_PROBLEM_
Would you set down every line of the data below exactly as it reads?

----- STORED DATA -----

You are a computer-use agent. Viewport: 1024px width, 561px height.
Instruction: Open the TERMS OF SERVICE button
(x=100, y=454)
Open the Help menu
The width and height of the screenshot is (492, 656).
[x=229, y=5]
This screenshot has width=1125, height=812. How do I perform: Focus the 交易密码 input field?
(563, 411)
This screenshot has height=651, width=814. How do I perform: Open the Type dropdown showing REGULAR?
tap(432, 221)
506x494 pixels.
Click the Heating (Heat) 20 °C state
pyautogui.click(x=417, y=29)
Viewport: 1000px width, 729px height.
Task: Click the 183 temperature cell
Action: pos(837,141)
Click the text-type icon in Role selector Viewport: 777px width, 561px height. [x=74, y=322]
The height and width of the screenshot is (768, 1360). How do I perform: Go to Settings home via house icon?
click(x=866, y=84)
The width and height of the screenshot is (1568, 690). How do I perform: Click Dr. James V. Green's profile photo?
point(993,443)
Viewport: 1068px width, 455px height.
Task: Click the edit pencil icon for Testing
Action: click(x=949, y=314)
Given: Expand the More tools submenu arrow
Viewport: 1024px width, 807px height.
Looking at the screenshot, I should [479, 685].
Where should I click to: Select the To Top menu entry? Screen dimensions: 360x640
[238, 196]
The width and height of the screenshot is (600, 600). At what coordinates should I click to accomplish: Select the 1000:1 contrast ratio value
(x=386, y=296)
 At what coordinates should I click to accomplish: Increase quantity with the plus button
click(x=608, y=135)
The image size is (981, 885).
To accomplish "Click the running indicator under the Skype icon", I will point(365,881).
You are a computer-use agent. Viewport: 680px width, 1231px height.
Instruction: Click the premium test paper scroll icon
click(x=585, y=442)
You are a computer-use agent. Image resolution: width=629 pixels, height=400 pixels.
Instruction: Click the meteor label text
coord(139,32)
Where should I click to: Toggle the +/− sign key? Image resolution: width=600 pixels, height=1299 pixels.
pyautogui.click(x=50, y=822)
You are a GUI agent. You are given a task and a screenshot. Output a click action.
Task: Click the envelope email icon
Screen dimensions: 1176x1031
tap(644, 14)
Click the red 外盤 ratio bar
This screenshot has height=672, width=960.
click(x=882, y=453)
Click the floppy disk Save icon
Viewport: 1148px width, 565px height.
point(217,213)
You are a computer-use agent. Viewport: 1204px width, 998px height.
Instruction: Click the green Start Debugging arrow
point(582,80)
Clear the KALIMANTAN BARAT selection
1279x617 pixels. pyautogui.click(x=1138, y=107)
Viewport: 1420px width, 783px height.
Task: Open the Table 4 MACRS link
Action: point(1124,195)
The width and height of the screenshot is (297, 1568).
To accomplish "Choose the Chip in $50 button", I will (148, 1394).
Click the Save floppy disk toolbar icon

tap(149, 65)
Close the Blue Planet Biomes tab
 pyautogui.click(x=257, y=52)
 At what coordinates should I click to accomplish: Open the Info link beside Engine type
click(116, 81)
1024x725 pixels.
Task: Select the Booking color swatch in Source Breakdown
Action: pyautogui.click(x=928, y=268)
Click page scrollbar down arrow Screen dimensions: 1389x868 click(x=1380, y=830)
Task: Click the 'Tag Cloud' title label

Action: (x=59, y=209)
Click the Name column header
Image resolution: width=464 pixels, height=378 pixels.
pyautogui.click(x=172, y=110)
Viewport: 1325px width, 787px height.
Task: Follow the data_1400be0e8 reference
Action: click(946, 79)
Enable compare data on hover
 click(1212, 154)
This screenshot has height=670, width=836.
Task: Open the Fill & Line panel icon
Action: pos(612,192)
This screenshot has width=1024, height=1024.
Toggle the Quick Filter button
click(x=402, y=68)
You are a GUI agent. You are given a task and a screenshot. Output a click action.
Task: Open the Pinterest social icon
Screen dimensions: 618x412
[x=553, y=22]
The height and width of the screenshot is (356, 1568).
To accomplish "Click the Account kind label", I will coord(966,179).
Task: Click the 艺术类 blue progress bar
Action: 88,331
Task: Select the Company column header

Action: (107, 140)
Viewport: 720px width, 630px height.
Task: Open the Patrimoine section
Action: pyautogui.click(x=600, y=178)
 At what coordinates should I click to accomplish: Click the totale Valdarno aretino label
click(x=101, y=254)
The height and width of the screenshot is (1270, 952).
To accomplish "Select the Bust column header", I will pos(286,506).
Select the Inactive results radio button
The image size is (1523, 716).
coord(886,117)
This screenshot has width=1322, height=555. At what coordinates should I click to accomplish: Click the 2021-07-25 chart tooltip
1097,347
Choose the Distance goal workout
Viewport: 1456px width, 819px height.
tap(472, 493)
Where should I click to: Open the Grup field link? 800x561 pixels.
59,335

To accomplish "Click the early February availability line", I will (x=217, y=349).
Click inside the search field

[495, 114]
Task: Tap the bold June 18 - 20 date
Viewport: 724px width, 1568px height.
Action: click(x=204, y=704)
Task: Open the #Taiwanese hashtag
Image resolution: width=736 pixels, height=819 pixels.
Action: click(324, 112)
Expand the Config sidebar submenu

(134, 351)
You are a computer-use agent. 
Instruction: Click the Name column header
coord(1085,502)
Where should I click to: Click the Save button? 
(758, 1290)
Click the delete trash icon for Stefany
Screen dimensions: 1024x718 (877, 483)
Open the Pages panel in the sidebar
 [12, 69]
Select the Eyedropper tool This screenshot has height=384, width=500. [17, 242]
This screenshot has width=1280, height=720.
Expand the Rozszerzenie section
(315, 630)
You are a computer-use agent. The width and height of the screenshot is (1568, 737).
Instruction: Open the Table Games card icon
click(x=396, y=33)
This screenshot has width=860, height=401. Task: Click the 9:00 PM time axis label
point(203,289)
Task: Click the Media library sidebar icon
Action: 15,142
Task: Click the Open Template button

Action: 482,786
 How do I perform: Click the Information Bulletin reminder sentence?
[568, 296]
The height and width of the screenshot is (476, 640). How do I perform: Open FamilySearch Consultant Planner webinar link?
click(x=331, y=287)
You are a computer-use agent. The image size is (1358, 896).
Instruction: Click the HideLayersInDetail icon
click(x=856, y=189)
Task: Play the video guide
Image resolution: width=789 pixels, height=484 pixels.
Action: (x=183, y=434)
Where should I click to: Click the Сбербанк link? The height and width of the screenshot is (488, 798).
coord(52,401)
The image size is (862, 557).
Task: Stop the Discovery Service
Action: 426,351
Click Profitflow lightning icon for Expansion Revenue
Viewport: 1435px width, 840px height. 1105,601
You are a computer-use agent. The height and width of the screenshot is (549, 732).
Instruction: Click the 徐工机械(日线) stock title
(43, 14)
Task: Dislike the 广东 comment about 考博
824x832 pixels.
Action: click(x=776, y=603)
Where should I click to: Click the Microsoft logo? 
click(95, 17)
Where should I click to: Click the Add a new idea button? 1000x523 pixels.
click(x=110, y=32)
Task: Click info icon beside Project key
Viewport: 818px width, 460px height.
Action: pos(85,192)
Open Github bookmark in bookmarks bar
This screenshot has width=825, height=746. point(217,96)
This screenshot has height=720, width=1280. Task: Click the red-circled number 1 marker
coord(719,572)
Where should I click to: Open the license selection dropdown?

-----

_YOUR RESPONSE_
You are a computer-use agent. Viewport: 1024px width, 561px height.
Instruction: Open the TERMS OF SERVICE button
(x=100, y=454)
Open the Help menu
The width and height of the screenshot is (492, 656).
[x=229, y=5]
This screenshot has width=1125, height=812. How do I perform: Focus the 交易密码 input field?
(563, 411)
This screenshot has height=651, width=814. How do I perform: Open the Type dropdown showing REGULAR?
tap(432, 221)
506x494 pixels.
Click the Heating (Heat) 20 °C state
pyautogui.click(x=417, y=29)
Viewport: 1000px width, 729px height.
Task: Click the 183 temperature cell
Action: pos(837,141)
Click the text-type icon in Role selector Viewport: 777px width, 561px height. [x=74, y=322]
The height and width of the screenshot is (768, 1360). How do I perform: Go to Settings home via house icon?
click(x=866, y=84)
The width and height of the screenshot is (1568, 690). How do I perform: Click Dr. James V. Green's profile photo?
point(993,443)
Viewport: 1068px width, 455px height.
Task: Click the edit pencil icon for Testing
Action: click(x=949, y=314)
Given: Expand the More tools submenu arrow
Viewport: 1024px width, 807px height.
Looking at the screenshot, I should [479, 685].
Where should I click to: Select the To Top menu entry? Screen dimensions: 360x640
[238, 196]
The width and height of the screenshot is (600, 600). At what coordinates should I click to accomplish: Select the 1000:1 contrast ratio value
(x=386, y=296)
 At what coordinates should I click to accomplish: Increase quantity with the plus button
click(x=608, y=135)
The image size is (981, 885).
To accomplish "Click the running indicator under the Skype icon", I will point(365,881).
You are a computer-use agent. Viewport: 680px width, 1231px height.
Instruction: Click the premium test paper scroll icon
click(x=585, y=442)
You are a computer-use agent. Image resolution: width=629 pixels, height=400 pixels.
Instruction: Click the meteor label text
coord(139,32)
Where should I click to: Toggle the +/− sign key? Image resolution: width=600 pixels, height=1299 pixels.
pyautogui.click(x=50, y=822)
You are a GUI agent. You are given a task and a screenshot. Output a click action.
Task: Click the envelope email icon
Screen dimensions: 1176x1031
tap(644, 14)
Click the red 外盤 ratio bar
This screenshot has height=672, width=960.
click(x=882, y=453)
Click the floppy disk Save icon
Viewport: 1148px width, 565px height.
point(217,213)
You are a computer-use agent. Viewport: 1204px width, 998px height.
Instruction: Click the green Start Debugging arrow
point(582,80)
Clear the KALIMANTAN BARAT selection
1279x617 pixels. pyautogui.click(x=1138, y=107)
Viewport: 1420px width, 783px height.
Task: Open the Table 4 MACRS link
Action: point(1124,195)
The width and height of the screenshot is (297, 1568).
To accomplish "Choose the Chip in $50 button", I will (148, 1394).
Click the Save floppy disk toolbar icon

tap(149, 65)
Close the Blue Planet Biomes tab
 pyautogui.click(x=257, y=52)
 At what coordinates should I click to accomplish: Open the Info link beside Engine type
click(116, 81)
1024x725 pixels.
Task: Select the Booking color swatch in Source Breakdown
Action: pyautogui.click(x=928, y=268)
Click page scrollbar down arrow Screen dimensions: 1389x868 click(x=1380, y=830)
Task: Click the 'Tag Cloud' title label

Action: (x=59, y=209)
Click the Name column header
Image resolution: width=464 pixels, height=378 pixels.
pyautogui.click(x=172, y=110)
Viewport: 1325px width, 787px height.
Task: Follow the data_1400be0e8 reference
Action: click(946, 79)
Enable compare data on hover
 click(1212, 154)
This screenshot has height=670, width=836.
Task: Open the Fill & Line panel icon
Action: pos(612,192)
This screenshot has width=1024, height=1024.
Toggle the Quick Filter button
click(x=402, y=68)
You are a GUI agent. You are given a task and a screenshot. Output a click action.
Task: Open the Pinterest social icon
Screen dimensions: 618x412
[x=553, y=22]
The height and width of the screenshot is (356, 1568).
To accomplish "Click the Account kind label", I will coord(966,179).
Task: Click the 艺术类 blue progress bar
Action: 88,331
Task: Select the Company column header

Action: (107, 140)
Viewport: 720px width, 630px height.
Task: Open the Patrimoine section
Action: pyautogui.click(x=600, y=178)
 At what coordinates should I click to accomplish: Click the totale Valdarno aretino label
click(x=101, y=254)
The height and width of the screenshot is (1270, 952).
To accomplish "Select the Bust column header", I will pos(286,506).
Select the Inactive results radio button
The image size is (1523, 716).
coord(886,117)
This screenshot has width=1322, height=555. At what coordinates should I click to accomplish: Click the 2021-07-25 chart tooltip
1097,347
Choose the Distance goal workout
Viewport: 1456px width, 819px height.
tap(472, 493)
Where should I click to: Open the Grup field link? 800x561 pixels.
59,335

To accomplish "Click the early February availability line", I will (x=217, y=349).
Click inside the search field

[495, 114]
Task: Tap the bold June 18 - 20 date
Viewport: 724px width, 1568px height.
Action: click(x=204, y=704)
Task: Open the #Taiwanese hashtag
Image resolution: width=736 pixels, height=819 pixels.
Action: click(324, 112)
Expand the Config sidebar submenu

(134, 351)
You are a computer-use agent. 
Instruction: Click the Name column header
coord(1085,502)
Where should I click to: Click the Save button? 
(758, 1290)
Click the delete trash icon for Stefany
Screen dimensions: 1024x718 (877, 483)
Open the Pages panel in the sidebar
 [12, 69]
Select the Eyedropper tool This screenshot has height=384, width=500. [17, 242]
This screenshot has width=1280, height=720.
Expand the Rozszerzenie section
(315, 630)
You are a computer-use agent. The width and height of the screenshot is (1568, 737).
Instruction: Open the Table Games card icon
click(x=396, y=33)
This screenshot has width=860, height=401. Task: Click the 9:00 PM time axis label
point(203,289)
Task: Click the Media library sidebar icon
Action: 15,142
Task: Click the Open Template button

Action: 482,786
 How do I perform: Click the Information Bulletin reminder sentence?
[568, 296]
The height and width of the screenshot is (476, 640). How do I perform: Open FamilySearch Consultant Planner webinar link?
click(x=331, y=287)
You are a computer-use agent. The image size is (1358, 896).
Instruction: Click the HideLayersInDetail icon
click(x=856, y=189)
Task: Play the video guide
Image resolution: width=789 pixels, height=484 pixels.
Action: (x=183, y=434)
Where should I click to: Click the Сбербанк link? The height and width of the screenshot is (488, 798).
coord(52,401)
The image size is (862, 557).
Task: Stop the Discovery Service
Action: 426,351
Click Profitflow lightning icon for Expansion Revenue
Viewport: 1435px width, 840px height. 1105,601
You are a computer-use agent. The height and width of the screenshot is (549, 732).
Instruction: Click the 徐工机械(日线) stock title
(43, 14)
Task: Dislike the 广东 comment about 考博
824x832 pixels.
Action: click(x=776, y=603)
Where should I click to: Click the Microsoft logo? 
click(95, 17)
Where should I click to: Click the Add a new idea button? 1000x523 pixels.
click(x=110, y=32)
Task: Click info icon beside Project key
Viewport: 818px width, 460px height.
Action: pos(85,192)
Open Github bookmark in bookmarks bar
This screenshot has width=825, height=746. point(217,96)
This screenshot has height=720, width=1280. Task: Click the red-circled number 1 marker
coord(719,572)
Where should I click to: Open the license selection dropdown?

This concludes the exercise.